Thomas ChristensenJames T. Shotwell Professor of International RelationsDirector, China and the World Program
The brutal 2022 Russian invasion of Ukraine changed world politics far from the front lines of the war and carries serious implications for China’s foreign relations, including U.S.-China relations. While I believe that China was surprised and upset by the Russian attempt to overthrow a sovereign government by military means, President Xi Jinping could not condemn Russia and thereby distance himself from his strategic partner, Vladimir Putin. After all, the two leaders had issued a long statement of Sino-Russian strategic partnership earlier that month during the Beijing Winter Olympics. Instead, Beijing’s diplomacy parroted Moscow’s propaganda, portraying a war of invasion and conquest, as merely a crisis or conflict, and blaming the United States and NATO for causing that crisis or conflict, and prolonging it through military and economic support for Ukraine. This Chinese spin alienated not only the United States but many nations in Europe, with whom China previously had much better relations.

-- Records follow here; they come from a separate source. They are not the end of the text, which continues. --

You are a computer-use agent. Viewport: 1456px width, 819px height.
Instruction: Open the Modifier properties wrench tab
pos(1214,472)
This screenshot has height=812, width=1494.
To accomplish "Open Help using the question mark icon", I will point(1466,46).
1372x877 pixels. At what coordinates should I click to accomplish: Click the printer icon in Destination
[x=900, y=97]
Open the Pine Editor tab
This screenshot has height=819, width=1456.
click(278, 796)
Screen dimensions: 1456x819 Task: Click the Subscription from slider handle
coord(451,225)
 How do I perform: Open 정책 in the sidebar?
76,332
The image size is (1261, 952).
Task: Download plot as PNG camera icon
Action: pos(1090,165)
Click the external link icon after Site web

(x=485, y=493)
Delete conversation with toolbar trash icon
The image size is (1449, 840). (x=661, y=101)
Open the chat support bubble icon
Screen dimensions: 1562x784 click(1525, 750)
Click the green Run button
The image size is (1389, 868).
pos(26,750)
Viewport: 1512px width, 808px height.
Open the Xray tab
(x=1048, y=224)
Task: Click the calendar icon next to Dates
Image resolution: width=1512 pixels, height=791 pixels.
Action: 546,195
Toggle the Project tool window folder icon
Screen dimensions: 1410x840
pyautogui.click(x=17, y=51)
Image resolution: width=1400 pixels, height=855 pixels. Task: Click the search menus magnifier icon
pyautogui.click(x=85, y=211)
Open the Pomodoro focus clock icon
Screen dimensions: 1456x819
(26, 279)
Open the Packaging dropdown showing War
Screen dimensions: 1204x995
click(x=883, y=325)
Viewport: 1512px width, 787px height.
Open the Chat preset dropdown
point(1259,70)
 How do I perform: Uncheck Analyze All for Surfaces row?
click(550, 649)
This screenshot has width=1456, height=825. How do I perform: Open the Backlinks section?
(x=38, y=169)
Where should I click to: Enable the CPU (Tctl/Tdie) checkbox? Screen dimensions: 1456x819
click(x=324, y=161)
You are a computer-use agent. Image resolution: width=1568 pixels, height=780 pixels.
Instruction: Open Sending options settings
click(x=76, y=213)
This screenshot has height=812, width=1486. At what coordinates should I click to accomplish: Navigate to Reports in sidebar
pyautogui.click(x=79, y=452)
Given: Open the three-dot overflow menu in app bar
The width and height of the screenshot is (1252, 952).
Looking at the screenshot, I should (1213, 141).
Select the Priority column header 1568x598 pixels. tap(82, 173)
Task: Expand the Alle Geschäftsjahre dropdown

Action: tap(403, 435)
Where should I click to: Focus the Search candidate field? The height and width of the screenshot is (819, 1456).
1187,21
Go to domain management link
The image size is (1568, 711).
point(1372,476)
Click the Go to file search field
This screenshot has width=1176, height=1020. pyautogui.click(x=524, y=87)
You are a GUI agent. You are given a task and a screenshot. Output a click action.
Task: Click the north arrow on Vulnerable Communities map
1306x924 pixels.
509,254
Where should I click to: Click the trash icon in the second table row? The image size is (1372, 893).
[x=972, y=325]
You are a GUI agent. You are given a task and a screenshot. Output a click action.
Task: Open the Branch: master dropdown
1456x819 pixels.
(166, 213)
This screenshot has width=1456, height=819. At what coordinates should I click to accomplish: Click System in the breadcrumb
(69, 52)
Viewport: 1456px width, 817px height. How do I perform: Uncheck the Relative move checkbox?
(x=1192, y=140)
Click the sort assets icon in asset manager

On the other hand, Beijing has never fully allied with Moscow and, until very recently, apparently avoided giving significant material backing to Russia during the war. The United States has threatened China with significant secondary sanctions if Beijing were to offer such support to Russia while it is under multilateral U.S.-led sanctions. So, in the early months of the war Beijing walked a tightrope, on the one hand offering Moscow diplomatic support and, on the other hand, refusing Russia significant material support that could alienate China further from the United States and its allies and partners, on whom China still depends for its economic well-being. But as Putin’s war effort sputters and fails and the multilateral sanctions on Moscow weaken Russia, China appears to be falling off the tightrope on to the Russian side.  What concerned me last year seems to be coming to fruition. According to public reports and U.S. government statements, Beijing appears now to be preparing to offer Russia significant material support, to include military items, to help prevent Putin’s Russia from losing the war outright.
For the Chinese Communist Party regime stability is the most important security consideration. The notion that under pressure from the United States and its allies, Vladimir Putin, President Xi Jinping’s avowed “best friend,” might lose the war outright and, potentially, lose his grip on power in Moscow is too dangerous a prospect for Xi’s Chinese Communist Party. If expected Chinese efforts to shore up Russia are followed by U.S. sanctions and Chinese retaliatory economic measures, this will accelerate economic decoupling of the two nations, heighten bilateral political tensions, and increase the danger of Sino-American war over their long-standing differences over policies toward Taiwan.